Reconnaître les signes et adhérer à la foi

Le tombeau vide : Jean 20, 1-9
Autres lectures : Actes 10, 34a.37-43; Ps 117(118); Colossiens 3, 1-4

 

Pour la liturgie du matin de Pâques, on aurait pu s’attendre à un passage des évangiles où Jésus apparaît vivant à ses disciples, après son séjour au tombeau. Or, dans l’extrait de l’Évangile selon saint Jean lu en ce jour, le Ressuscité est absent. Trois autres personnages occupent plutôt la scène : Marie Madeleine, Simon-Pierre et l’autre disciple, celui que Jésus aimait. Ce choix n’est cependant pas dénué de sens puisqu’il nous permet de nous rappeler qu’avec la résurrection, le Christ n’est plus présent comme autrefois. Il est toujours là, mais de manière imperceptible à nos sens physiques. Maintenant, il revient aux témoins de jouer leur rôle : savoir reconnaître les signes et adhérer à la foi. C’est le défi devant lequel se retrouvent les trois disciples, le premier jour de la semaine.

Étrange disparition…

     L’élément déclencheur du récit, ce qui lui donne sa raison d’être, c’est, bien entendu, la découverte du tombeau vide. L’évangéliste met l’accent sur la réaction des trois disciples devant cette réalité inattendue : paroles, déplacements, silence... La diversité en la matière souligne que la foi en la résurrection est une expérience spirituelle multiple. Chaque individu, avec sa personnalité propre, son expérience, son bagage intellectuel et son ouverture d’esprit, l’abordera de manière différente. De fait, parmi les évangélistes, Jean est celui qui donne la touche la plus personnelle aux récits d’apparition. Ainsi, le disciple bien-aimé croit sans avoir vu (20, 8). Marie Madeleine entend le Seigneur l’appeler par son nom et le reconnaît (20, 16). Les disciples le voient au milieu d’eux et se réjouissent (20, 20). Thomas exige de voir et de toucher le Ressuscité pour croire (20, 25).

Un commencement

     Mais revenons au début du récit. L’évangéliste situe avec soin la scène dans le temps : Le premier jour de la semaine, […] de grand matin, alors qu’il fait encore sombre. La mention du premier jour rappelle le récit de la création (Genèse 1, 2). L’auteur fait ainsi du matin de Pâques le début d’un temps nouveau. L’idée du commencement est renforcée par l’expression de grand matin. Par contre, il fait encore sombre, la nuit n’est pas tout à fait terminée. Le contexte rappelle l’épisode de la marche sur les eaux. Les disciples viennent alors de s’embarquer pour pour gagner Capharnaüm, sur l’autre rive. Déjà il faisait nuit, et Jésus ne les avait pas encore rejoints (Jean 6, 17).

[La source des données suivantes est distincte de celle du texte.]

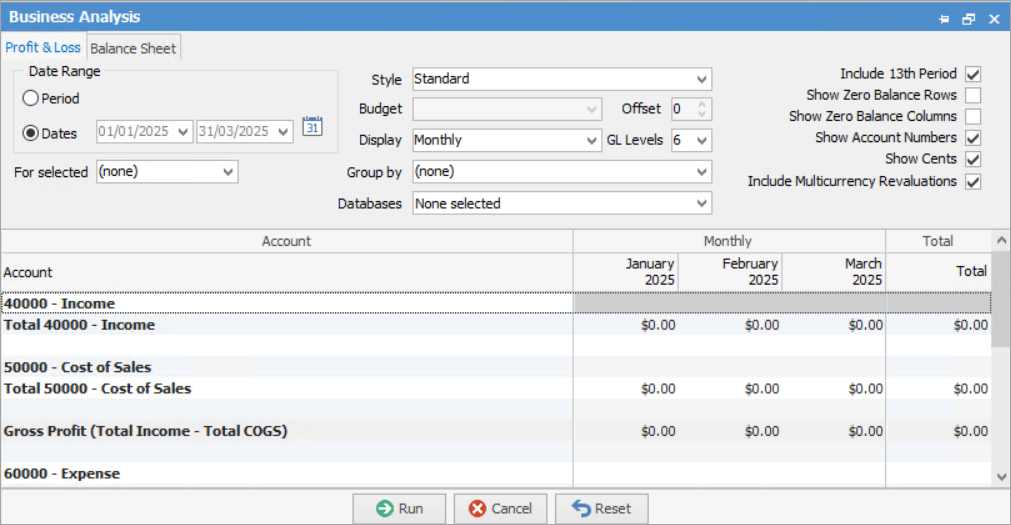
Task: Run the Business Analysis report
Action: (x=399, y=508)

     L’évangéliste laisse ainsi entendre qu’en l’absence du Christ, l’humanité est plongée dans les ténèbres. Mais les ténèbres n’ont rien de définitif, comme la suite du récit le montrera.

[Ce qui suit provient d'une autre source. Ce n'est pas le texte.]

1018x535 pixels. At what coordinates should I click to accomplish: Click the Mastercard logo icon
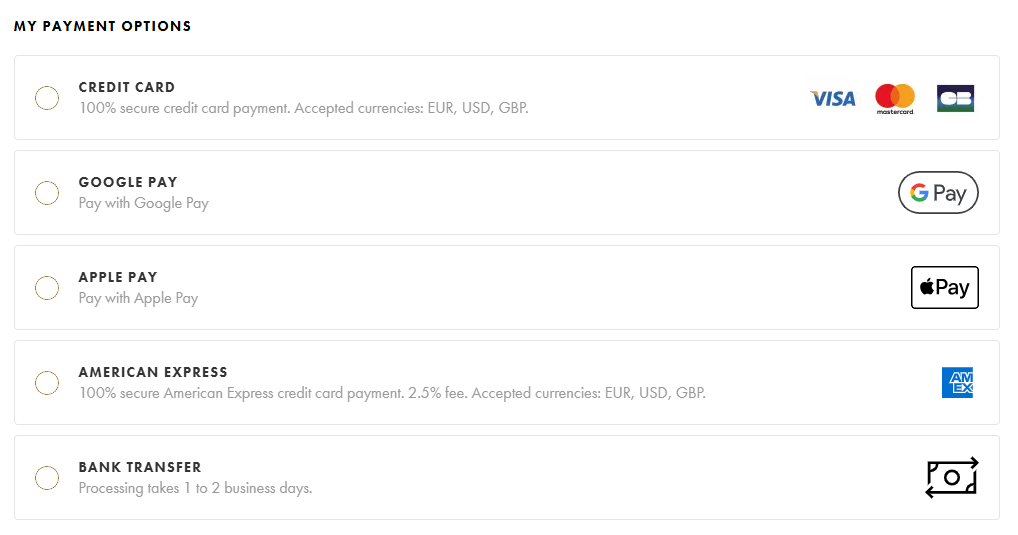tap(895, 98)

« On a enlevé le Seigneur »

     La raison pour laquelle Marie Madeleine se rend au tombeau n’a rien d’utilitaire. Il ne s’agit pas pour elle d’aller embaumer et parfumer le corps, ce dont Joseph D’Arimathie et Nicodème se sont déjà chargé avant l’ensevelissement (Jean 19, 38-40). Elle va plutôt, dans une démarche tout à fait gratuite, pleurer la disparition d’un être aimé, afin de vivre pleinement son deuil. Constatant que le corps a disparu, elle en conclut que des gens l’ont emporté. Cette explication servira d’ailleurs à ceux qui voudront, plus tard, à réfuter la résurrection de Jésus. (cf. Matthieu 27, 63-64; 28, 12-14) Mais un détail plus loin dans le récit montre que Marie fait fausse route. En effet, l’évangéliste précise que les pièces de tissus qui ont servi à recouvrir le cadavre sont demeurées sur place, et bien disposées. Des voleurs se seraient-ils donné la peine de retirer ainsi les morceaux de linge et de les disposer avec précaution? Prenons une comparaison : vous entrez dans la chambre de quelqu’un que vous croyez en train de dormir. La personne n’y est pas, mais son lit est soigneusement fait. Iriez-vous conclure à un enlèvement? Sans doute que non!

Le même, mais transformé

     La présence du linge et du linceul dans le tombeau vide indique aussi que le Christ n’a désormais plus besoin de vêtement. Pourquoi? Parce qu’il est entré dans une vie radicalement différente de celle qu’il avait menée jusqu’ici. Il demeure le même, tout en étant transformé. C’est pourquoi, aussi, les témoins dans les récits des apparitions de Jésus ressuscité ne le reconnaissent pas toujours au premier regard. Ainsi en est-il, par exemple, de Marie Madeleine (Jean 20, 14) et des disciples d’Emmaüs (Luc 24, 16). L’occasion est belle en ce matin de Pâques de rappeler que la résurrection est autre chose que la réanimation d’un cadavre ou la réincarnation. Dans les deux derniers cas, on revit dans un état similaire à celui d’avant la mort, tandis que le Ressuscité, lui, échappe à la sphère du matériel, de l’univers physique et temporel.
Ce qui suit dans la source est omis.